Start of Block

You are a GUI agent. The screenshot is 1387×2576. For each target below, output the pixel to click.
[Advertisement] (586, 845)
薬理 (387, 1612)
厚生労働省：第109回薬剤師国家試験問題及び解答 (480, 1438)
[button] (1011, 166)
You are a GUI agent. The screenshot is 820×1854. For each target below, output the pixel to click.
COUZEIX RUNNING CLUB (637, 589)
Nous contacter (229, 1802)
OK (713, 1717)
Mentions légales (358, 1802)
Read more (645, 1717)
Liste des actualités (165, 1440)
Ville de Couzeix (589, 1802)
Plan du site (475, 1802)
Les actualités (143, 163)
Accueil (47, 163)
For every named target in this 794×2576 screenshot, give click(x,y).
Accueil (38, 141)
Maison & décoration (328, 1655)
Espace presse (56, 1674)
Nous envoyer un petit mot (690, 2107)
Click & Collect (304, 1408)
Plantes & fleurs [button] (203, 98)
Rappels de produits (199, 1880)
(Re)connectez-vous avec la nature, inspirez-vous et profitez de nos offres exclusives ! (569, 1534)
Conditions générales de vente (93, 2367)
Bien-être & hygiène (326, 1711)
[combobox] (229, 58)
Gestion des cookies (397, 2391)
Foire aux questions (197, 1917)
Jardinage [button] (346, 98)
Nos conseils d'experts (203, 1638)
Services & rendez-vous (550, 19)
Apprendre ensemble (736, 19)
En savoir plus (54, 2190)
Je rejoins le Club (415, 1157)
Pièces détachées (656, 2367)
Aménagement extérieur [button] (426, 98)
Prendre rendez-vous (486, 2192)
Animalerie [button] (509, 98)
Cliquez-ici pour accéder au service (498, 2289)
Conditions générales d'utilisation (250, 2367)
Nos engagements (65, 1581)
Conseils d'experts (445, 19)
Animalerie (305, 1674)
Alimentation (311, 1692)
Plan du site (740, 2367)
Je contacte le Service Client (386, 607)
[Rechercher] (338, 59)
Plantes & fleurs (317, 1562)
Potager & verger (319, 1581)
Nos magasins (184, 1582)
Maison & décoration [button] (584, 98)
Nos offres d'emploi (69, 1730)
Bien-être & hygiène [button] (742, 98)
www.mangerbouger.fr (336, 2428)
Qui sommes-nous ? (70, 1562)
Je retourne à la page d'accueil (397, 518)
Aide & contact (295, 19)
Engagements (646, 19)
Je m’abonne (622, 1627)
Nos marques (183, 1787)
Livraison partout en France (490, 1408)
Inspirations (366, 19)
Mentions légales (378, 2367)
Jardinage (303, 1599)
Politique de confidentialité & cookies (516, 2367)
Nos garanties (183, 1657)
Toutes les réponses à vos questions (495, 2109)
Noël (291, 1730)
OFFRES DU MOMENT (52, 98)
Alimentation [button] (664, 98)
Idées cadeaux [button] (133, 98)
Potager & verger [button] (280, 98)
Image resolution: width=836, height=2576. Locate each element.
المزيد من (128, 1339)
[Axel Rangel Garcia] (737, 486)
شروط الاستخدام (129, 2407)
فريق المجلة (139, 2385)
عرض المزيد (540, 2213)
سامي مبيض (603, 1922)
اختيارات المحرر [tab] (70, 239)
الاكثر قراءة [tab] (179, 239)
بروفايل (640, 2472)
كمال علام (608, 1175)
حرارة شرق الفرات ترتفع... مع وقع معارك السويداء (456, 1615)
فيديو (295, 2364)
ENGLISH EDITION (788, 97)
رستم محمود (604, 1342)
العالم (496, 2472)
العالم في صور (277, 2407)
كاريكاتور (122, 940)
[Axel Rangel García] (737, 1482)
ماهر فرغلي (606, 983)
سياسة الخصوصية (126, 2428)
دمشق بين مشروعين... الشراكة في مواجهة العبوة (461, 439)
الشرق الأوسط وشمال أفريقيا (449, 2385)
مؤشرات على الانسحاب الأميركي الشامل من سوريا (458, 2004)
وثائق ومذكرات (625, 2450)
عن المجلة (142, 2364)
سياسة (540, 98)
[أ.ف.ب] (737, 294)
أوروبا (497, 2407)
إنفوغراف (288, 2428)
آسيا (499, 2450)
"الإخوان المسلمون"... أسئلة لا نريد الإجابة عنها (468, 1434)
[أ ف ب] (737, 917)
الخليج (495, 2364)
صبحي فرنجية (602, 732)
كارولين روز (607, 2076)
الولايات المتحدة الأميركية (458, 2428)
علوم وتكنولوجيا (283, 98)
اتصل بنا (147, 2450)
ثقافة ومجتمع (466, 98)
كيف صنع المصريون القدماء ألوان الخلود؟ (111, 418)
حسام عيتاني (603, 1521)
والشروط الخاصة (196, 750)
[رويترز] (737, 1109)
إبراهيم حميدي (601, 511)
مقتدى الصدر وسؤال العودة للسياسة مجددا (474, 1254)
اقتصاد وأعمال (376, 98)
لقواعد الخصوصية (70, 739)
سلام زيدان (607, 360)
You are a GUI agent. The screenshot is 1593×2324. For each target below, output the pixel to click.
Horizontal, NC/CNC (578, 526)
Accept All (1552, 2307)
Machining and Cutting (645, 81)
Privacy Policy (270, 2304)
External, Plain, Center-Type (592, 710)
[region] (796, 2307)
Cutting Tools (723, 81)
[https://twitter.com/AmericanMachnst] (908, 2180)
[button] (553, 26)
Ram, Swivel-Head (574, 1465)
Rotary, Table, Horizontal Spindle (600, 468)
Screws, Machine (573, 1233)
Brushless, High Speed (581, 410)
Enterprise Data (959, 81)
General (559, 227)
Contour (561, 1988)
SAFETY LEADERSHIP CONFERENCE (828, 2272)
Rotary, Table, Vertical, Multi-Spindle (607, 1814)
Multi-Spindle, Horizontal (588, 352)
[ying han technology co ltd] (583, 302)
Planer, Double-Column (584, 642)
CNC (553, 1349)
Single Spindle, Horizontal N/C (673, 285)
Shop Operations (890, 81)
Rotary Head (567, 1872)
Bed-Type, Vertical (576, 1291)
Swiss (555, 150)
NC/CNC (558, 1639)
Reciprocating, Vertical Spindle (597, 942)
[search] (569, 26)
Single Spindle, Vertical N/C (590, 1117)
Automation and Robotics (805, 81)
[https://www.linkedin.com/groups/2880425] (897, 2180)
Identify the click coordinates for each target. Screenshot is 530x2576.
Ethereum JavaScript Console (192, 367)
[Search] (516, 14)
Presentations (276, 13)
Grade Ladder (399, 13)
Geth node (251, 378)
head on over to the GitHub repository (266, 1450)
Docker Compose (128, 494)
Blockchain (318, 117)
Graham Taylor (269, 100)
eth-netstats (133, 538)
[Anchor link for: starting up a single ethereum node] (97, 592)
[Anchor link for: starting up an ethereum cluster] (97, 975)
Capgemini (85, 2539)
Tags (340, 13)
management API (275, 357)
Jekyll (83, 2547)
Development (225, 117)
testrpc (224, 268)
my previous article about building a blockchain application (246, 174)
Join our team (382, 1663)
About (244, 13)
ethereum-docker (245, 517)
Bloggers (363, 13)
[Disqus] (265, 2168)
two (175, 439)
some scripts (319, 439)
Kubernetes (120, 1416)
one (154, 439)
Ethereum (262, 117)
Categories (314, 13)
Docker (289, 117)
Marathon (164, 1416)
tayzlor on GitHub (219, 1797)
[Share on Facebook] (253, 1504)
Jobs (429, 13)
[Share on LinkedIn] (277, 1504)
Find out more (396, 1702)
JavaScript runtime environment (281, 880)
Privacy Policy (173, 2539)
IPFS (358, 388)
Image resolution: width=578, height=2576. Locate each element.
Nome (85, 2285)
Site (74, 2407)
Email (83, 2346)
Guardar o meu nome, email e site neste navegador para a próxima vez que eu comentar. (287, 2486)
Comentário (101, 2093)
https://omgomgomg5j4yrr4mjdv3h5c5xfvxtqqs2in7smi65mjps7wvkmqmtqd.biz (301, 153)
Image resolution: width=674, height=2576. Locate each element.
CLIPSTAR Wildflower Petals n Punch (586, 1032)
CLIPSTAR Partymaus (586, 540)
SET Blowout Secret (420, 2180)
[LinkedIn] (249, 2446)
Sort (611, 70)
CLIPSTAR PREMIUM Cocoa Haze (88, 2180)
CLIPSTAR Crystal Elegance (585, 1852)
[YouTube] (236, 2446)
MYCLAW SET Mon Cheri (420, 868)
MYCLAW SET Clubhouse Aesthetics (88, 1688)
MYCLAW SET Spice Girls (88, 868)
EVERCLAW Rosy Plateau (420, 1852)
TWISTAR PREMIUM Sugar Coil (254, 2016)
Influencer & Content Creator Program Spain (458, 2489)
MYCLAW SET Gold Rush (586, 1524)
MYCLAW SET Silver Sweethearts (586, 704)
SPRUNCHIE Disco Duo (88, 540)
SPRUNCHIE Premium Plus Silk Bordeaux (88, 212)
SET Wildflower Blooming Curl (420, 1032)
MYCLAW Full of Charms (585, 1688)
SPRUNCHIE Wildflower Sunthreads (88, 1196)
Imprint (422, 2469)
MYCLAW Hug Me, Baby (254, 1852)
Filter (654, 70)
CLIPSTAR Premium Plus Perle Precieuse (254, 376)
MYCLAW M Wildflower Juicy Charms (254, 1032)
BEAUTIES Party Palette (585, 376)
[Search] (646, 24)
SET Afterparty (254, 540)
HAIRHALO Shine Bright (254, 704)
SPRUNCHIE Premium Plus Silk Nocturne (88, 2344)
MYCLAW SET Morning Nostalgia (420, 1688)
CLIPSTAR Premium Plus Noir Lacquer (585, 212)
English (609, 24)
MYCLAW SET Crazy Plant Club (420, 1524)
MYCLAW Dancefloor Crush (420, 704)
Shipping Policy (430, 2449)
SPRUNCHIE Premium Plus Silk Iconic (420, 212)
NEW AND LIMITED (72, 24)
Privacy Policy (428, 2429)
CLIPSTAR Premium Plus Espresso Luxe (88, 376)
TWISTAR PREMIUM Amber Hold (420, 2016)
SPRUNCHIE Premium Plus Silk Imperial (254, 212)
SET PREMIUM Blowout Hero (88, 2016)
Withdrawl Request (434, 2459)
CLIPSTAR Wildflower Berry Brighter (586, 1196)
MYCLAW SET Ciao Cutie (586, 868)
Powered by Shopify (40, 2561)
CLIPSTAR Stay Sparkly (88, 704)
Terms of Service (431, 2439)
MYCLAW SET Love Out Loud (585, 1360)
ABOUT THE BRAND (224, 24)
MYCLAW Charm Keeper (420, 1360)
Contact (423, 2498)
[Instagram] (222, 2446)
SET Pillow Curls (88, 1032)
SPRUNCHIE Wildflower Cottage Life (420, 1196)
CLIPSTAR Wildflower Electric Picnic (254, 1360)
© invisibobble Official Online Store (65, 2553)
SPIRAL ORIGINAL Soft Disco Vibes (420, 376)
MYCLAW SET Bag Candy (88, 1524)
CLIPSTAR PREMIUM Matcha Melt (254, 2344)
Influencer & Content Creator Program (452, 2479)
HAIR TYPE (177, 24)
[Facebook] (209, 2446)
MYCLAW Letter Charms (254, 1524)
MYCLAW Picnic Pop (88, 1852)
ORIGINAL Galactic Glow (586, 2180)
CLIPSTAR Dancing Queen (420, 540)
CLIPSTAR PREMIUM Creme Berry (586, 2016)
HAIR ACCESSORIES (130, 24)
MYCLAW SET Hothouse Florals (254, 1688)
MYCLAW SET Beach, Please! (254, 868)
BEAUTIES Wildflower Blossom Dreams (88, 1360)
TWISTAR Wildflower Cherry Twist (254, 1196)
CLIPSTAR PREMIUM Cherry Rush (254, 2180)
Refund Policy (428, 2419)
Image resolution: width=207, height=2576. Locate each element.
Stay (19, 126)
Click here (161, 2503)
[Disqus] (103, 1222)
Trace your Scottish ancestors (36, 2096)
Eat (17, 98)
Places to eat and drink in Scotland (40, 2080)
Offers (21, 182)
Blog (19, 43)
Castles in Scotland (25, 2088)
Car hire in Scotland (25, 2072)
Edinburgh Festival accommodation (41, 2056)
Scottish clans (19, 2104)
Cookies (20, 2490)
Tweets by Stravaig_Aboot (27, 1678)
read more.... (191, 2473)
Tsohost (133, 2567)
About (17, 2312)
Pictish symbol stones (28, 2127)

End of Block

Work order: In the listing above, start at the line with "NC/CNC (558, 1639)", go on through the line with "Identify the click", and copy each of those lines exactly; leave out all the rest.

Solved problem:
NC/CNC (558, 1639)
Reciprocating, Vertical Spindle (597, 942)
[search] (569, 26)
Single Spindle, Vertical N/C (590, 1117)
Automation and Robotics (805, 81)
[https://www.linkedin.com/groups/2880425] (897, 2180)
Identify the click coordinates for each target. Screenshot is 530x2576.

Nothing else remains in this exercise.